Statt aus seinen Romanen las er diesmal überwiegend aus seinen Blogs vor: Während die im Publikum sitzenden Eltern von Kleinkindern über die Anekdoten aus dem "Elterntagebuch" herzlich lachten, weil sie die beschriebene Zeit des Zahnens längst hinter sich hatten, runzelten die schwangeren Damen die Stirn ob der Dinge die ihnen noch bevorstehen.

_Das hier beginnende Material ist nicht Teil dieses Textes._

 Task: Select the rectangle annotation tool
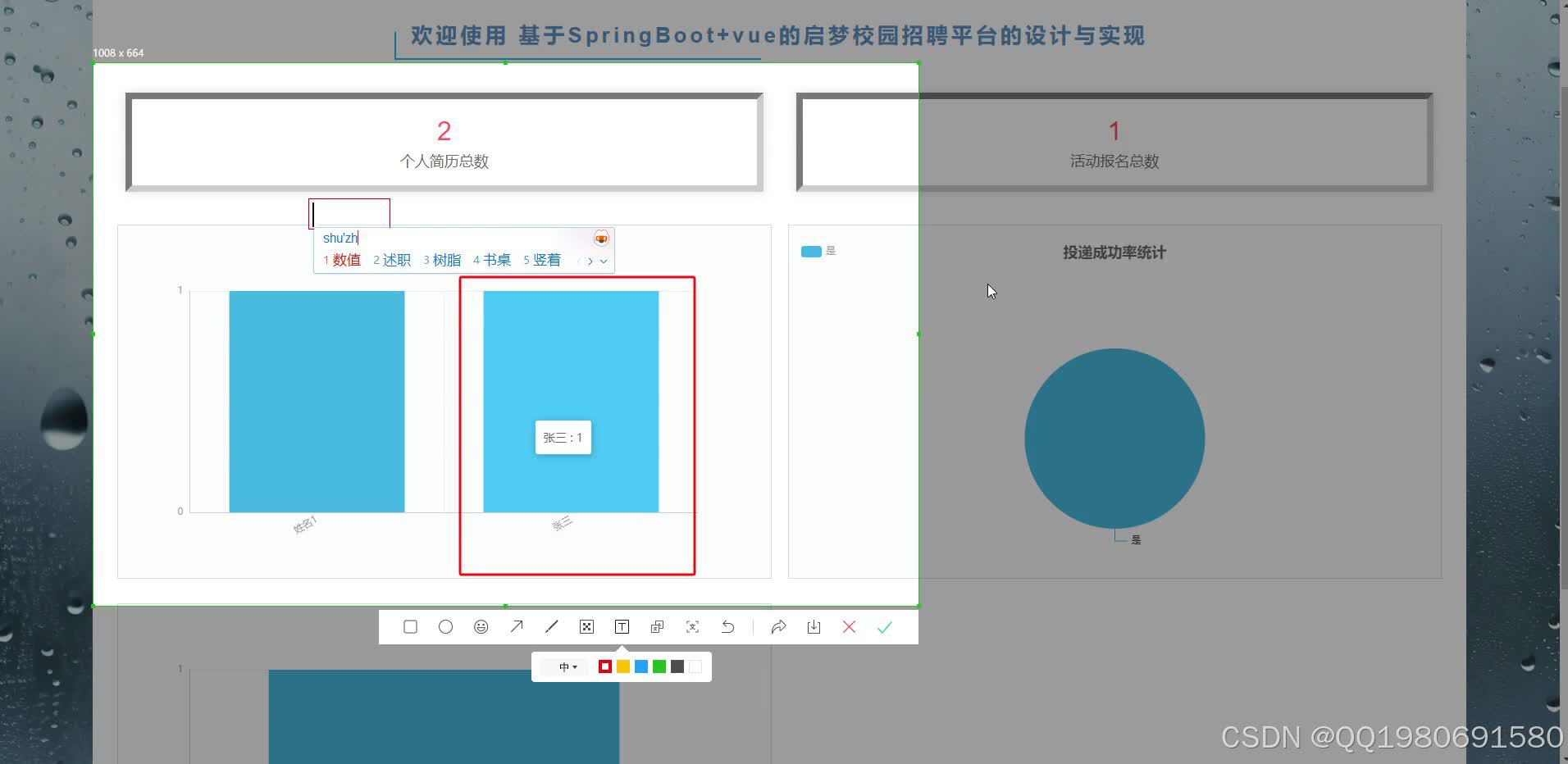click(x=410, y=626)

Aber der Autor konnte sie auch rasch beruhigen: "Eine Geburt tut gar nicht sooo weh."
Während es im Kleidungsladen recht lustig zuging, reagierte man am anderen Ende der Stadt im Café Festung, wohin die Lesung live übertragen wurde, konsequent: Dort verfolgte man DJ Martiono di Leos Musik mit Genuss, die Lesung wiederum weckte unter den Szenegängern ambivalente Gefühle. Udo Henning später zum Autor, der eine Stunde lang hoffte, durch die live übertragene Lesung nicht länger nur der zweitberühmteste Autor der Stadt zu sein: "Das Gelaber habe ich dann sofort ausgemacht".

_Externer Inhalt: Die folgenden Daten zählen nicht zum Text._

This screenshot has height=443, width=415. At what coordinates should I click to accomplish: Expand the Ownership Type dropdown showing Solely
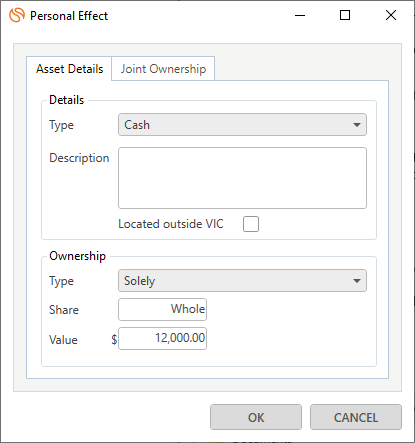click(242, 281)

Der Autor nahm es gelassen. Das Vermarktungsgenie verschenkte noch ebenso viele Bücher wie er verkaufte und stieß nach der Lesung erschöpft aber glücklich mit der zweidimensionalen Elena Muti an in der Hoffnung, eines Tages so tolle Lesungen zu machen wie ihr Ex-Freund Thomas Glavinic.